Better performance with smaller block size & bank conflicts !!!

I’m trying to do matrix multiplication A=W*B using shared memory. My code is below:

__global__ void forward (float* B, float* A, float* W, int Wcols, int Wrows, int Bcols){
	
	int row=blockDim.y*blockIdx.y+threadIdx.y;
	int col=blockDim.x*blockIdx.x+threadIdx.x;
	
		
	__shared__ float _B[MAXBLOCKSIZE][MAXBLOCKSIZE];
	__shared__ float _W[MAXBLOCKSIZE][MAXBLOCKSIZE];
	
	
	int i, j;

	
	float c=0;
	for (i=0; i<(MAXBLOCKSIZE + Wcols - 1)/MAXBLOCKSIZE; i++){
		
	
		 if (i*MAXBLOCKSIZE+ threadIdx.x < Wcols && row < Wrows)
                     _W[threadIdx.y][threadIdx.x] = W[row*Wcols + i*MAXBLOCKSIZE+ threadIdx.x];
                 else
                     _W[threadIdx.y][threadIdx.x] = 0.0;
        
                 if (i*MAXBLOCKSIZE+threadIdx.y < Wcols && col<Bcols)
                     _B[threadIdx.y][threadIdx.x] = B[(i*MAXBLOCKSIZE+threadIdx.y)*Bcols+col];
                 else
                     _B[threadIdx.y][threadIdx.x] = 0.0;

		__syncthreads();
		
		for (j=0; j<MAXBLOCKSIZE; j++){
			c+=_W[threadIdx.y][j]*B[j][threadIdx.x];
		}
			
		__syncthreads();
	}
        if (row < Wrows && col<Bcols){
		A[row*Bcols+col]=c;
	}

}

The problem is that my code is faster when I use 16x16 blocks and slower when I use 32x32 blocks. Why does this happen, since using 16x16 blocks also creates 16-way bank conflicts when accessing _W[threadIdx.y][j] ?

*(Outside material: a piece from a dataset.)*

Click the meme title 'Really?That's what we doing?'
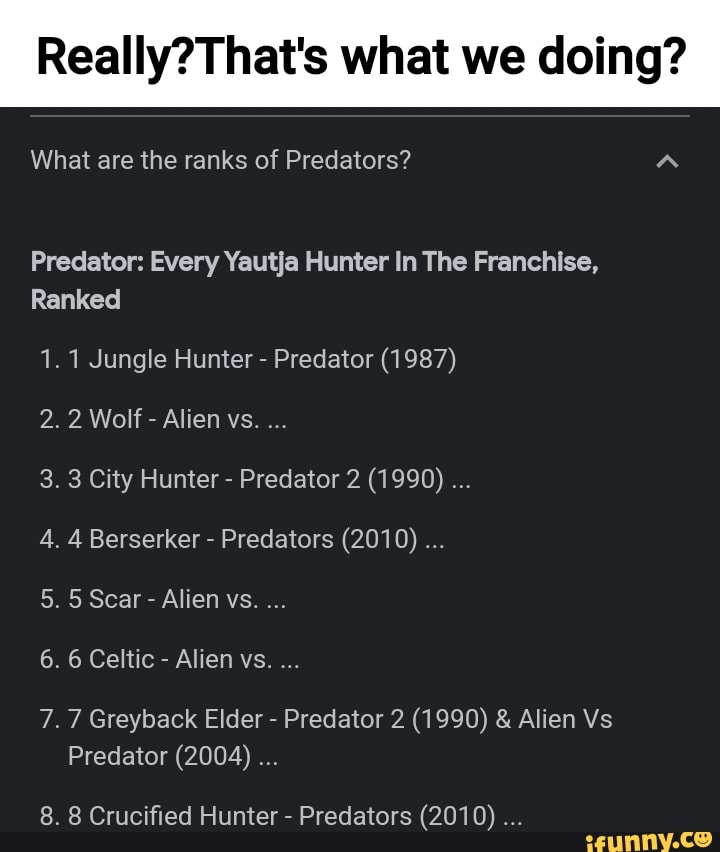The image size is (720, 852). [x=360, y=55]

It might be occupancy. That can’t be confirmed without a compilable code.

Serious efforts at performance analysis can’t be done without a compilable code, IMO.

You might also want to look into the concept of padding to minimize shared-memory bank conflicts.